The way my reaction works highlights the mechanics of tear-jerking cinema. Most reactions to cinema are a result of manipulation, because that is what film does. Anyone who does not like to be manipulated should avoid film, because film manipulates all the time, sometimes in such a way as to make you cry – recently I saw tears at Saving Mr Banks. Steven Spielberg’s films are frequent tear-jerkers, including E.T., Schindler’s List and Saving Private Ryan, and Spielberg has openly admitted that his films are manipulative. Schindler’s List, War Horse and, perhaps less obviously, Munich all caused me to well up, because they poured on the agony. Watching a man break under the emotion of what he has failed to do, a horse lie down and die, or a man who has committed terrible acts listen to the innocence embodied in his baby – these are scenes that Spielberg, with help from John Williams, draws out to inflict maximum anguish on the viewer. But once I feel effect of the manipulation, I try to encourage it, which takes me out of the moment and I don’t cry.

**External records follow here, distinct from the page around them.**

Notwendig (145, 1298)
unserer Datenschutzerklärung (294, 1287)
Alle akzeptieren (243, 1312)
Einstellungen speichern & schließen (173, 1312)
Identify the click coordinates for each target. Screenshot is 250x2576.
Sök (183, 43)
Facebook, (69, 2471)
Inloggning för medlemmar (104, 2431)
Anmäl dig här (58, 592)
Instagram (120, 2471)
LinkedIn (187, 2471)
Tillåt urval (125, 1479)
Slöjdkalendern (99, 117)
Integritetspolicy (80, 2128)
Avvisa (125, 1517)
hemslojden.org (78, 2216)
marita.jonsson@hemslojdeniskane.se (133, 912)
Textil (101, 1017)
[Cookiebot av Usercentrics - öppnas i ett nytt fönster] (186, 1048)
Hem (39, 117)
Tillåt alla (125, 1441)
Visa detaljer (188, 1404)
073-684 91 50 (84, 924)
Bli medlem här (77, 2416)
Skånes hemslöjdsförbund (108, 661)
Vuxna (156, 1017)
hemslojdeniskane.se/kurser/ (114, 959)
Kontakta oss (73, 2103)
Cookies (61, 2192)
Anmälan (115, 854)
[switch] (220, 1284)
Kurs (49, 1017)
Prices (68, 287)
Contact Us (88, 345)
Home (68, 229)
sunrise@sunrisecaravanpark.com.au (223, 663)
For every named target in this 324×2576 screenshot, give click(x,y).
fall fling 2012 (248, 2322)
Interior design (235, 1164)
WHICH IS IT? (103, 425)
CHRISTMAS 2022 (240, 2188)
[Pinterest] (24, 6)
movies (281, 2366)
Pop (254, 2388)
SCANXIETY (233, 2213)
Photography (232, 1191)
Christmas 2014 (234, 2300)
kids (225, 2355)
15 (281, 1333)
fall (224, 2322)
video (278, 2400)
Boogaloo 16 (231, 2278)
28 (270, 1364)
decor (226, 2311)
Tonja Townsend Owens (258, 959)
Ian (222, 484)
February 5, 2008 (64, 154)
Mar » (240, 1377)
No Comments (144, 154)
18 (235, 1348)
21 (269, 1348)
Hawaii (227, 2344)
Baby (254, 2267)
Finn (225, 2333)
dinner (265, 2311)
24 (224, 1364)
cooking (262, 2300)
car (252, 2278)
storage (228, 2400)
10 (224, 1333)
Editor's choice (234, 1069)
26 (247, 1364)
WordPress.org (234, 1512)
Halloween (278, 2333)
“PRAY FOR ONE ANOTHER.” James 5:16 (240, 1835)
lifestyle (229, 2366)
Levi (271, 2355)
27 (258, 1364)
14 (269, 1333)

This was not the case with Captain Phillips, crucially because the tears I shed were not solely out of anguish, as most weepy scenes are, but also sheer exhaustion. From the point where the hijackers take over the Alabama, there is no let up as they scour the ship, the crew fight back, Phillips is taken hostage, the US navy enters negotiations and eventually stages a rescue. Prior to the rescue, Phillips is brought to the limits of human endurance as the hijackers tie him up and blindfold him, all the while yelling at him and each other. The cacophony, the intensity and the empathy I felt for Phillips were what caused the tears to flow, and they continued in the aftermath when Phillips was brought aboard the USS Bainbridge and treated for shock – I cried out of relief and exhaustion as much as anything else. I have often considered Tom Hanks a rather bland actor, but no longer, as the anguish, rage, frustration, fear and desperation that he displayed in the film’s final act took me into Phillips’ dire position. When he was being treated for shock after being rescued, repeatedly thanking the naval officers, the sense of relief was palatable and deeply moving. I’m not always one to engage with characters, but on this occasion I felt very engaged indeed, possibly needed treatment for shock myself. Like Zero Dark Thirty and Gravity, Captain Phillips left me shaken and stirred, and also moved. I would not have expected a Paul Greengrass film to make me cry, so it was a very rewarding cinema experience. I tend to credit directors for making a film work, and Greengrass is great for delivering visceral, intense work, but hats off to all involved, especially Hanks for performing the most heartbreaking anguish I have seen in a long time.